With return-to-office looming, many are anxious about what they are returning to. Most employees are expecting to return-to-office in a hybrid fashion. 

Employers who don’t offer this may end up with retention and recruitment challenges.

Seeking practical solutions

To help encourage strong employee engagement, some ways organizations can find long-term solutions for employee retention are:

Taking the time to listen: Get feedback from employees through surveys or one-to-one communications. It’s important to understand the lessons learned from the last 18 months of working remotely — what’s worked, what hasn’t. 

Understand that there’s no going back to “the way things were before the pandemic.” Employees want more control and influence over decisions that support organizational bottom lines. Inclusivity, and clear and frequent communications are must-haves.

Fostering a care culture:  Employee mental health is a top priority. Therefore, organizations that offer total health and wellness packages emphasizing the importance of not only physical health and safety, but also emotional well-being and purpose, will have a distinct edge over others, when it comes to retention. 

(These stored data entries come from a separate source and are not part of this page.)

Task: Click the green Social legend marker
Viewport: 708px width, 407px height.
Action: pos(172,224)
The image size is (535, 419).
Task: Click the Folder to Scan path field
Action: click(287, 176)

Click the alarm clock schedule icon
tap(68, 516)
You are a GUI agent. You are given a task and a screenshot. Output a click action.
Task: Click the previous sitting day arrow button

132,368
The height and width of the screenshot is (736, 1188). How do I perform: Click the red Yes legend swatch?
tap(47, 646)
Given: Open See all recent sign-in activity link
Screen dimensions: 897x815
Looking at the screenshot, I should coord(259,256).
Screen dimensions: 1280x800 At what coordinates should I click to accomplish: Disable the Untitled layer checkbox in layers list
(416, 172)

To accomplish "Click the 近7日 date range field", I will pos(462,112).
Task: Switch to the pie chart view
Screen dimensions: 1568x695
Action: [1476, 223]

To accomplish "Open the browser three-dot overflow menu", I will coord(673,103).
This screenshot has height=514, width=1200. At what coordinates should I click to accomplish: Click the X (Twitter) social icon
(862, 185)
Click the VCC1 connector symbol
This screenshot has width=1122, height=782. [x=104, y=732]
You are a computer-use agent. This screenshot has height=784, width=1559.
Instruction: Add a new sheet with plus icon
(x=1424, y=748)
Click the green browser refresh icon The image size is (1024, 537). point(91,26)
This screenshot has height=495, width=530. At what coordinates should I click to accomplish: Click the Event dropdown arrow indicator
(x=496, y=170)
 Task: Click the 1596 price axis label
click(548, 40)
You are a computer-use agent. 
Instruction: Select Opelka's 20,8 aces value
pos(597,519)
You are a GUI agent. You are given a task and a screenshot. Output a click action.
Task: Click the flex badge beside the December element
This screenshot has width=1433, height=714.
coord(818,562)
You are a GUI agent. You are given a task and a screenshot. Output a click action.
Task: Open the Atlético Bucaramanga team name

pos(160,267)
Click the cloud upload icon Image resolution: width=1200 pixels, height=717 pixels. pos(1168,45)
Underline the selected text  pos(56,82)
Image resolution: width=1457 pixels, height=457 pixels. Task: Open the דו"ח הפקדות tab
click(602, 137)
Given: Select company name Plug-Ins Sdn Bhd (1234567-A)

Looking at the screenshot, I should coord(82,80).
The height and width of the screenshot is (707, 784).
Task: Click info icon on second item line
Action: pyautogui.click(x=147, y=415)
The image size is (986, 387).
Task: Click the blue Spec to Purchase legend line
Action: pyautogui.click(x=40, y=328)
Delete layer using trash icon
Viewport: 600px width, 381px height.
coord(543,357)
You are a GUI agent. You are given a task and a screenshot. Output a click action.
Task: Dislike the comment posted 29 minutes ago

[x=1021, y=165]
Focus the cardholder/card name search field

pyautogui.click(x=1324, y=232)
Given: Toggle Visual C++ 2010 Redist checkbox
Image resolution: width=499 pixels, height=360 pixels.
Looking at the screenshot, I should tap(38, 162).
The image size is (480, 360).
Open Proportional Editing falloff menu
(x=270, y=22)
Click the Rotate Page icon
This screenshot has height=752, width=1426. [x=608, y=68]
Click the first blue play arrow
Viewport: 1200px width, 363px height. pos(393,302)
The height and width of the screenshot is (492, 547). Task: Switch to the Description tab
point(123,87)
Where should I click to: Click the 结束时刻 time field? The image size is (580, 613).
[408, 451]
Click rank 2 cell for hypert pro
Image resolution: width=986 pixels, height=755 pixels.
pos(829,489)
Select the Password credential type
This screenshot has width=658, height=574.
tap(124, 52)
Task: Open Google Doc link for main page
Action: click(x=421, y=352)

Consider consistency, fairness:  Determine how important consistency and fairness is versus individualization and meeting individual employee needs. This might be the trickiest to achieve. 

Is it OK for one department to say, “people don’t need to come back to work” while another department says, “I want people to come in five days per week?” It’s critical to understand your employee population and figure out how much needs to be customized and how much needs to be mandated across the board. 

For example, employers may want to stagger back-to-office process because some (not all) members of their workforce may be nervous around lunchroom gatherings or taking the elevator. 

Start with bringing a third of your workforce back into the office. Observe and re-assess before expanding or rescinding the mandate. 

Understand the OH&S component: While committing to workplace health and safety as a primary responsibility, combine the need to be double vaccinated with the flexibility to work from home, if an employer chooses to skip vaccines. 

The assumption is that, eventually, the unvaccinated will choose to join their fully vaccinated colleagues in the office over being sequestered at home. However, with the announcement of mandates for federal employees to vaccinate, increasing numbers of corporations will follow suit. 

Finding the way forward

From an HR perspective, the principles that have always stood, still stand. But the way we need to approach those principles to retain, encourage, and motivate our employees needs to be prioritized differently. 

At the end of the day, all employees want to be well-communicated with. They want challenging work. They want to get fairly compensated for their contributions to the organization. They want to make sure that organizations invest in their growth and development in a way that gives them future opportunities. 

The pandemic has not changed these requirements. But it has changed the way organizations need to modify and implement them to meet the needs of the evolving generations and populations.


Jonathan Hamovitch is senior vice-president of talent management at the UJA Federation of Greater Toronto. He is a member of the SCNetwork, a Canadian peer-to-peer HR organization.